We should be able to treat DC as an AC case with $\omega=0$. But then $\hat{Z}_C$ is arbitrarily large, and in an $RC$ circuit we should have zero voltage across the resistor. But in an $RC$ circuit the voltage across the resistor is nonzero for some time. Why is there a disagreement?

The key to resolving this is to realize that for a DC circuit, in steady state, there is no current across a capacitor (note: zero current, not zero voltage). The capacitor basically acts like an open circuit. For the case of DC battery, capacitor, and resistor in series, at infinite time, there is no current and no voltage drop across the resistor (i.e., both sides of the resistor are at the same potential), so the voltage drop across the capacitor is the same as the drop across the battery.
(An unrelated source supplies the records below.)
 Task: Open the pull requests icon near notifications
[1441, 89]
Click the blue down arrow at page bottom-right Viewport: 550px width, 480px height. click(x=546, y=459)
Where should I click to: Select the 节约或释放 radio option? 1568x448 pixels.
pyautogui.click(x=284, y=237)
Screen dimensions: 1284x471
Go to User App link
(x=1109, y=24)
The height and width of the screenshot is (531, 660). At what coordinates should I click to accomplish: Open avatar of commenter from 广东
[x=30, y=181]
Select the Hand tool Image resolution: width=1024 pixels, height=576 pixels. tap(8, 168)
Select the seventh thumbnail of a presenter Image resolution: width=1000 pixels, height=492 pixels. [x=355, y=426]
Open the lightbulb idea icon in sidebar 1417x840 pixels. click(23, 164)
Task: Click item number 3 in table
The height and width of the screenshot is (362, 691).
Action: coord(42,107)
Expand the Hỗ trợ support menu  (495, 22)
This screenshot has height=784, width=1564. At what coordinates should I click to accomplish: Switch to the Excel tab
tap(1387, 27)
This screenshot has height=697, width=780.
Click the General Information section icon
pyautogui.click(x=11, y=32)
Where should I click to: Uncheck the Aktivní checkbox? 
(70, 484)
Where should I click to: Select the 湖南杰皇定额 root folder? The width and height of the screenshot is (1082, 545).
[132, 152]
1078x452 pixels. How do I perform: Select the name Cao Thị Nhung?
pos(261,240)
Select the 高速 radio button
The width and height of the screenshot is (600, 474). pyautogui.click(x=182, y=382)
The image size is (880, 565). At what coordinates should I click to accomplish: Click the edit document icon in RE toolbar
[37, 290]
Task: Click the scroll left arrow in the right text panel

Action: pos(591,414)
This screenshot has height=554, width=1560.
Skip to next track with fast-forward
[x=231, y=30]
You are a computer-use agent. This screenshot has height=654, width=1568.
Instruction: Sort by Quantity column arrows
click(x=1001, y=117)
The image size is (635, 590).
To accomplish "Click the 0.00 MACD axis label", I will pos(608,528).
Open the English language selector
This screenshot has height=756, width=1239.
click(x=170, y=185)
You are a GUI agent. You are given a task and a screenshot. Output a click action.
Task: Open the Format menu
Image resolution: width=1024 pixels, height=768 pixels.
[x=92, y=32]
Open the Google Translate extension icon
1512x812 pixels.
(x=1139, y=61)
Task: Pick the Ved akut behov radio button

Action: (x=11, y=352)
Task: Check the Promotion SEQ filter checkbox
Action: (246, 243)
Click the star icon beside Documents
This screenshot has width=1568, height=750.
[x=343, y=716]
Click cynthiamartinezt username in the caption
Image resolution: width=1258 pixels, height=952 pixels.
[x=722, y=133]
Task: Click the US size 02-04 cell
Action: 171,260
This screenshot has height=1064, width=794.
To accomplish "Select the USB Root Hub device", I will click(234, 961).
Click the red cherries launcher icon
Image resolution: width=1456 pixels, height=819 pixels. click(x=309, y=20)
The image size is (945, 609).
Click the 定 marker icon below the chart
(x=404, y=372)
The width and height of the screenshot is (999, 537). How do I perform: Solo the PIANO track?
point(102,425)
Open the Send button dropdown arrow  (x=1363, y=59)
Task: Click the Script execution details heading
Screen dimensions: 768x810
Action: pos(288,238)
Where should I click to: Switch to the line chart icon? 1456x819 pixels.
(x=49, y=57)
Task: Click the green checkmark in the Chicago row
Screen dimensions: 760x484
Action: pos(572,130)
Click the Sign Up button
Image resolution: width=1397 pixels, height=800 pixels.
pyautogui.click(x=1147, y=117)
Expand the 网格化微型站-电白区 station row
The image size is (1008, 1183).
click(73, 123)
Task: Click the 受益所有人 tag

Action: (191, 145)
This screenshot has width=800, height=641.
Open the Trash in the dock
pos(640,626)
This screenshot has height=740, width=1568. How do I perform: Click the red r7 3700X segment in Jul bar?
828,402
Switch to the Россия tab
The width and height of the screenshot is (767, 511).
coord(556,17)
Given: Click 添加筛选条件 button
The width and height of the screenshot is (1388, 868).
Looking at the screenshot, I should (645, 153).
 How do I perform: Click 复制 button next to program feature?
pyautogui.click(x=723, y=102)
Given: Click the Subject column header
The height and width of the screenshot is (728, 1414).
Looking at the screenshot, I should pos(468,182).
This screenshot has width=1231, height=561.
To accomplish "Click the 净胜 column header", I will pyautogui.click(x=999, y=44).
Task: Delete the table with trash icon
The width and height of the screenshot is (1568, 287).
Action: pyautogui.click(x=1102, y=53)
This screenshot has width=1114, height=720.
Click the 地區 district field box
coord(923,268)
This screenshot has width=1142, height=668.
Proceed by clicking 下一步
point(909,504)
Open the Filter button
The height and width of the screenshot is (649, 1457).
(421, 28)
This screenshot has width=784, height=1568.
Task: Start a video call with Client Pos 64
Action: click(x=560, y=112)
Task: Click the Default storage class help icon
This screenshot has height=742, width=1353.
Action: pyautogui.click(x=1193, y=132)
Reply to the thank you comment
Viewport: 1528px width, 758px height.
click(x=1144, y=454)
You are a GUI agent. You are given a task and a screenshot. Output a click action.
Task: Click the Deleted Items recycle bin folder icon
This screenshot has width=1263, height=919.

This is consistent with the $\omega\rightarrow 0$ limit of AC Ohm's Law: $\hat{Z}_C$ is infinite, and therefore $\hat{I} = \hat{V}/\hat{Z}_C$ is zero.

Now, there are transient solutions to the DE's set up using the Loop Rule, as we saw a few lectures ago: for the short period of time while the capacitor is charging up, or discharging, there is a varying current (and voltage) across the capacitor. However the AC limit corresponds to the steady state situation, after transients have died away; for an $RC$ circuit, potential across the capacitor is constant and current is zero after the transients have gone away.